State insurance departments have a big job: regulating a trillion-dollar industry for the protection of consumers. A recent look at state data reveals some of these departments are doing this with budgets that break down to just a few dollars per resident.
The NerdWallet analysis found state departments of insurance were allotted an average of $4.20 per resident to license insurance companies and agents; regulate the insurance market and products including auto, health, homeowners and life insurance; and resolve consumer complaints and questions. However, 10 states worked with less than $3 per person on these tasks, and Pennsylvania and Indiana were allotted $1.78 and $1.35, respectively.
The analysis comes on the heels of a large study ranking the websites of these departments and used data from the National Association of Insurance Commissioners, the National Association of State Budget Officers and the U.S. Census Bureau.
In 2015, the average state insurance department budget was $26.5 million, according to the NAIC. Despite this large number, these budgets made up a relatively small portion of total state spending. That year, states allocated on average less than one-tenth of 1 percent (0.07%) of their spending to insurance department budgets, according to the analysis.

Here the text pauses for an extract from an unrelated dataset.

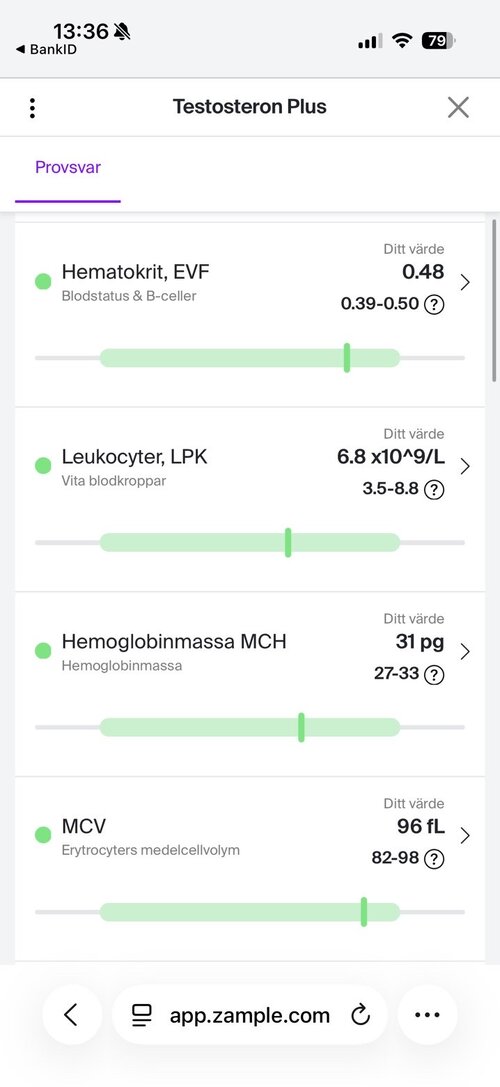Close the Testosteron Plus results view
The width and height of the screenshot is (500, 1087).
pos(458,107)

In return, state insurance departments brought in an average of $442.7 million in revenue in 2015, earning money from things such as licensing fees, taxes and fines. But departments kept only an average of 5.98% of this revenue, with the rest most often going to states’ general fund. Seven state insurance departments kept less than 3% of their revenue.
The Consumer Federation of America recommends insurance departments keep 10% of their revenue, and Robert Hunter, the federation’s director of insurance and a former Texas insurance commissioner, says this is just one sign that the agencies lack resources. “There’s no doubt that states’ insurance departments are underfunded,” he says.
The analysis also examined how many insurance department staffers were dedicated to consumer affairs — the people responsible for responding to insurance questions, concerns and complaints. These workers made up anywhere from 2.36% to 25.95% of total department employees.